Leaders offer support to victims of mosque attacks and criticize rise of Islamophobia
As news of the terrorist atrocities in Christchurch spread, political leaders around the world expressed their sorrow, shock and anger at what the country’s prime minister, Jacinda Ardern, called “one of New Zealand’s darkest days.”
Donald Trump expressed his “warmest sympathy and best wishes” to the people of New Zealand after “the horrible massacre in the mosques,” reports the Guardian.
The US president tweeted that “innocent people have so senselessly died” and added: “The US stands by New Zealand for anything we can do. God bless all!”
British Prime Minister Theresa May called the assault, which killed at least 49 people and left dozens more injured, a “sickening act of violence.”
“On behalf of the UK, my deepest condolences to the people of New Zealand after the horrifying terrorist attack in Christchurch.”
Britain's Queen Elizabeth, who is New Zealand's head of state, said she was "deeply saddened by the appalling events"

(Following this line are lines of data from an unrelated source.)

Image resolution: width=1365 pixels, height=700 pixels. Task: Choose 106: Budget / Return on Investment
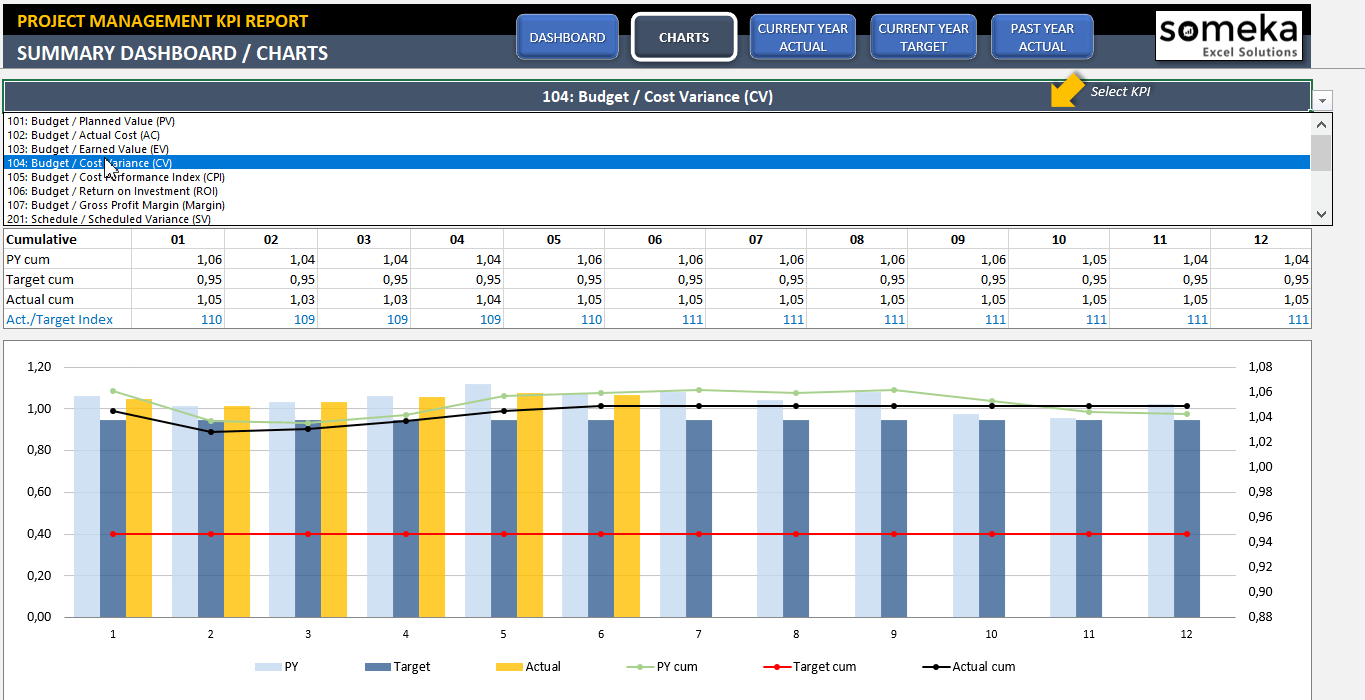(x=112, y=191)
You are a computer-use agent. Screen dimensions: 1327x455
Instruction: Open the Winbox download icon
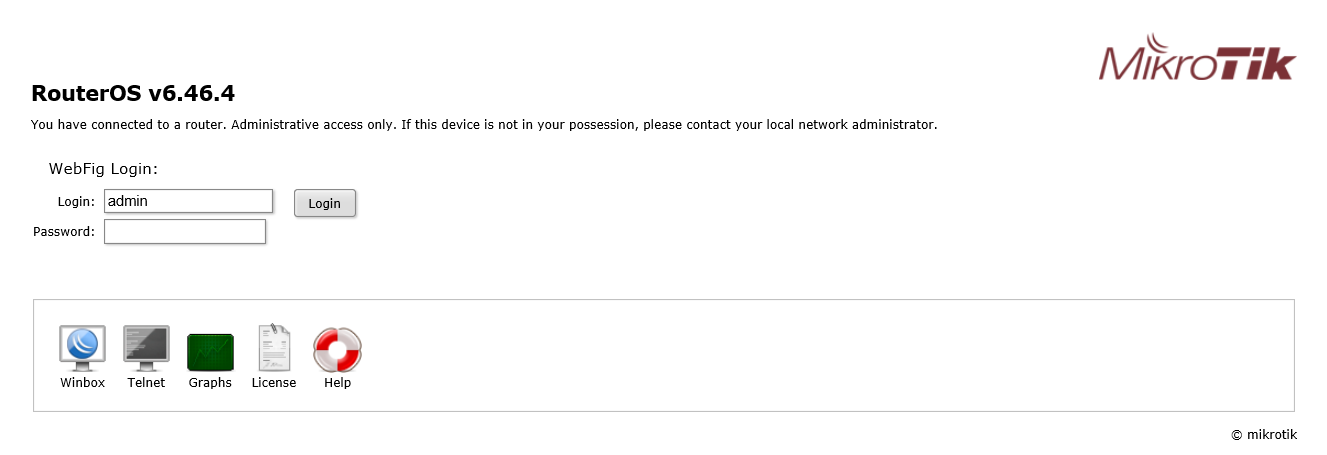[x=82, y=347]
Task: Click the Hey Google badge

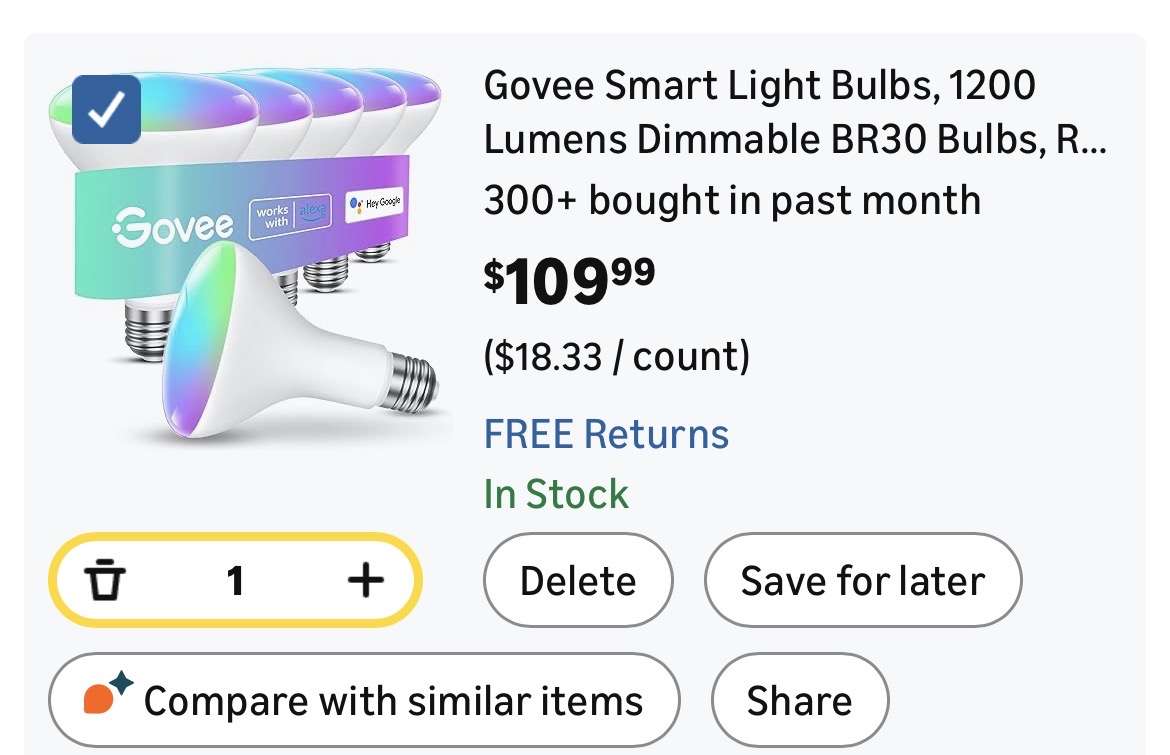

Australian Prime Minister Scott Morrison ordered flags to be flown at half-mast in the aftermath of what he called a “horrifying terrorist attack.”
“I condemn the violent, extremist, rightwing terrorist attack that has stolen the lives of so many innocent New Zealanders as they went about their peaceful practice of worship at their mosques in Christchurch today,” he said.
One of Ardern’s predecessors, Helen Clark, said she was “in a state of shock” about what had happened in a country renowned for its peacefulness.
“This isn’t the NZ we know and love. It’s an unprecedented attack. Deepest sympathies to families. RIP,” she tweeted.
António Guterres, the UN secretary general, condemned the shooting “of innocent people as they prayed peacefully in mosques in New Zealand”, adding: “Today and every day, we must stand united against anti-Muslim hatred, & all forms of bigotry & terror.”
Two of the most high-profile leaders in the Muslim world offered their sympathies but pointed out that the attacks had occurred in a climate of increasing Islamophobia.
“I strongly condemn the terror attack against Al Noor mosque in New Zealand and Muslim worshippers,” said Turkey’s president, Recep Tayyip Erdoğan. “May Allah have mercy on the victims and grant a speedy recovery to the wounded.
Imran Khan, who was elected prime minister of Pakistan last summer, said the attacks confirmed what he had always maintained: “that terrorism does not have a religion.”
Pope Francis says he is "deeply saddened to learn of the injury and loss of life caused by the senseless acts of violence."
In a telegram, the Pope said he "assures all New Zealanders, and in particular the Muslim community, of his heartfelt solidarity in the wake of these attacks."
The Pope added that he was "mindful of the efforts of the security and emergency personnel in this difficult situation."
The French president, Emmanuel Macron, offered his solidarity.
“All our thoughts are with the victims of the heinous crimes against the mosques of Christchurch, New Zealand, and with their loved ones,” he said. “France stands against all forms of extremism and acts with its partners against terrorism in the world.”
The Spanish government said it “forcefully condemns” the attacks.
“As well as wishing a swift recovery to the injured, the government offers its most sincere condolences to the friends and relatives of the victims, as well as to the people and government of New Zealand, a close ally in the shared fight against extremism and terrorism,” it said in a statement.
Former US president Barack Obama in a tweet said: "Michelle and I send our condolences to the people of New Zealand. We grieve with you and the Muslim community. All of us must stand against hatred in all its forms."
Former US secretary of state Hillary Clinton tweeted " My heart breaks for New Zealand & the global Muslim community. We must continue to fight the perpetuation and normalization of Islamophobia and racism in all its forms.
"White supremacist terrorists must be condemned by leaders everywhere. Their murderous hatred must be stopped."